When the food was (finally!) ready 2 hours after Amy’s arrival, we sat down to a pretty sizable feast. Salad, veggies, chicken, and chocolate cake (made, ahem, from a premade mix). All made from the fancy cookware, all terribly horribly bland. The justification for the lack of seasoning was something along the lines of “We want you to really taste the food and how well the cookware blah blah blah”, which did not stop either of us from pouring salt and pepper onto everything.

What was Amy doing while we ate, you wonder? Instead of taking the time to clean up her items like the reviews on Yelp said the “chef” would do, she decided to sit with us and keep presenting with her flip chart binder (there were a lot of charts). If an unsuspecting “winner” of the cooking demo didn’t recognize that this was all a scam earlier, they would certainly see it now:

$10,000. That’s how much the cookware set cost. Ten. Thousand. Dollars.

 

I almost laughed out loud but I saw how earnest she is. I gently but firmly tell her I’m not buying that and, undeterred, she showed me more “affordable” sets as low as $4000. Nope. Not buying. Who in their right mind would buy cookware for $3,000? How does she even think we have this kind of money?? Ah, that just brought out the financing services option. When I finally looked her in the eye and told her I was not going to buy anything from her there was definitely a shift in her demeanor. Amy kind of steeled her nerves and said “Well…can you at least play along?”

Yikes.

Just when I thought the level of potential awkwardness couldn’t get any higher Amy ups it by asking me for ten friends that she can call on do to a demonstration. Uhhh…hell no. Absolutely not. For one, I’m not a horrible friend and two, I don’t hate anyone that much. After shooting down the second most ridiculous request I’ve ever been asked by a stranger in my own home, she thanked us for listening to the presentation and proceeded to start cleaning up while we finished eating. The thing is, we were pretty much done. I for one don’t stop eating when someone talks to me (I’m not that polite) so I just looked at Parker wide eyed while glancing back and gesturing to Amy. What do we do? and This is weird now! were met with shrugs.

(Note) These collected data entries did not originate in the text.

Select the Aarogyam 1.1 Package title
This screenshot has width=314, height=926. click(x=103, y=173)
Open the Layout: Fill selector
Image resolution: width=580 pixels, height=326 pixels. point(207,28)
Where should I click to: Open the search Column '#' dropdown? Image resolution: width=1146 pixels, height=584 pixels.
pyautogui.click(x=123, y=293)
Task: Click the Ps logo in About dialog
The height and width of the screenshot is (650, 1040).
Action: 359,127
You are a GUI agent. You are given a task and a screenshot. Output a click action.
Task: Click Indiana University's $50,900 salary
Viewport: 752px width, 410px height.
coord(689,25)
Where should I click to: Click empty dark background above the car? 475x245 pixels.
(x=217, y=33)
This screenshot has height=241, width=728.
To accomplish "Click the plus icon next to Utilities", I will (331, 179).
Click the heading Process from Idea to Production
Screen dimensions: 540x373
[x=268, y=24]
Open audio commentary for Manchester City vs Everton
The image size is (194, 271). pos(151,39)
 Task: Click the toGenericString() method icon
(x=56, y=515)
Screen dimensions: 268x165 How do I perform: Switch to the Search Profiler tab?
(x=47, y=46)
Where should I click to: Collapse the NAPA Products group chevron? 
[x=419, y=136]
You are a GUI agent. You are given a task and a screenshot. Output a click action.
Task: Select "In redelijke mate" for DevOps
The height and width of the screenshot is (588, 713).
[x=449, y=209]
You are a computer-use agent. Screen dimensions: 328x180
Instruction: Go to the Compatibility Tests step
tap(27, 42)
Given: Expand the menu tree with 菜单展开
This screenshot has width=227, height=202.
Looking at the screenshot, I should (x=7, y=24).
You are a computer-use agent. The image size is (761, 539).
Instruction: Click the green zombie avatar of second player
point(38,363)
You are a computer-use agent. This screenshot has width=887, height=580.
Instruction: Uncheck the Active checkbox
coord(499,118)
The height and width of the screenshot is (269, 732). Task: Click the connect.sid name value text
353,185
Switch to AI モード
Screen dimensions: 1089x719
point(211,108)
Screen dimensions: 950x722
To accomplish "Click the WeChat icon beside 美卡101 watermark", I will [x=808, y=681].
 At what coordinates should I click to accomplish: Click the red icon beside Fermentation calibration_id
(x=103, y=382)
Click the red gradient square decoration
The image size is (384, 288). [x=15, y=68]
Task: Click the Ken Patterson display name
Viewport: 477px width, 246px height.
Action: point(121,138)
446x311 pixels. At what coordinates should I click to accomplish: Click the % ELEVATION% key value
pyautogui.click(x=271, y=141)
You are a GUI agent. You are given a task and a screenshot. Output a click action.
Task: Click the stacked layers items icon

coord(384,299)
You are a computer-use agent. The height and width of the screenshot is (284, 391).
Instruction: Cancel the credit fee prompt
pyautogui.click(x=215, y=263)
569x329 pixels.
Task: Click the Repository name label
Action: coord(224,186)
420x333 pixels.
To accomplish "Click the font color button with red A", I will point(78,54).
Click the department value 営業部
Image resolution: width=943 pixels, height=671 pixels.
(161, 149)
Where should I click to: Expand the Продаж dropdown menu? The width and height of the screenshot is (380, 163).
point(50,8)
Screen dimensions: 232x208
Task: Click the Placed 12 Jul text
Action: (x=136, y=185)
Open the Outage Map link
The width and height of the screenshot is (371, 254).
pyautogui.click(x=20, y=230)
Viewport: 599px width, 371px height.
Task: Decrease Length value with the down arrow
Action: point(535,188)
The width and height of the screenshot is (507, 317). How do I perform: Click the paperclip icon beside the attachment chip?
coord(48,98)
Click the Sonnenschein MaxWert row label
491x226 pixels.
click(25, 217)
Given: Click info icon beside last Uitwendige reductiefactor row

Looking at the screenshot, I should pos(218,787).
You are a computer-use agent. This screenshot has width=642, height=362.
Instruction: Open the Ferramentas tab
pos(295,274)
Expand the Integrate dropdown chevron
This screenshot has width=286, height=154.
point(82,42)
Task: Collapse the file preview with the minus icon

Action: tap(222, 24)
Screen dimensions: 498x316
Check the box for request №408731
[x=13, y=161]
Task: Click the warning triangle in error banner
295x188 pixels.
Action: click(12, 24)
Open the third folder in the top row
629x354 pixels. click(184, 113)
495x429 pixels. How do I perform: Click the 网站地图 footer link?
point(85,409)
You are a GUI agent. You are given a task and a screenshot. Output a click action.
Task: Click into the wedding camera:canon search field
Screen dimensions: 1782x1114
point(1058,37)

So we did what anyone in our situation would do. We helped clean up, though at one point I did wish she would dump all the dirty $1000 pans into her giant suitcase and roll out. There was lots of idle chitchat that I can’t remember anymore, but by the time Amy was done cleaning we had clocked in 3.5 hours with her and it was 10pm. Though she was bummed that we didn’t buy anything, she thanked us as she was leaving for being so nice even though she messed up at a couple of parts. After she left we sat on the couch, shell shocked at the evening’s events and wondering if what happened had been real.

I heard from Amy about four or five times after that and I managed to avoid most of the calls (thank goodness for her out of state number!). She kept leaving voicemails reminding me of my free cooking class at the main store and wondering if I have any friends interested in the product. I never called back and I still haven’t brought myself to go to the store.

I still see Cooking 4 Life booths at lots of events and I always find myself telling our story about Amy and the SaladMaster. I wonder if she is still out there, doing cooking demos in the evening and peddling $1,000 pans. I like to think that she got better at the gig and became more confident in her presentation. At the very least, I hope that she stopped injuring herself and making people “raise the roof” in their own home.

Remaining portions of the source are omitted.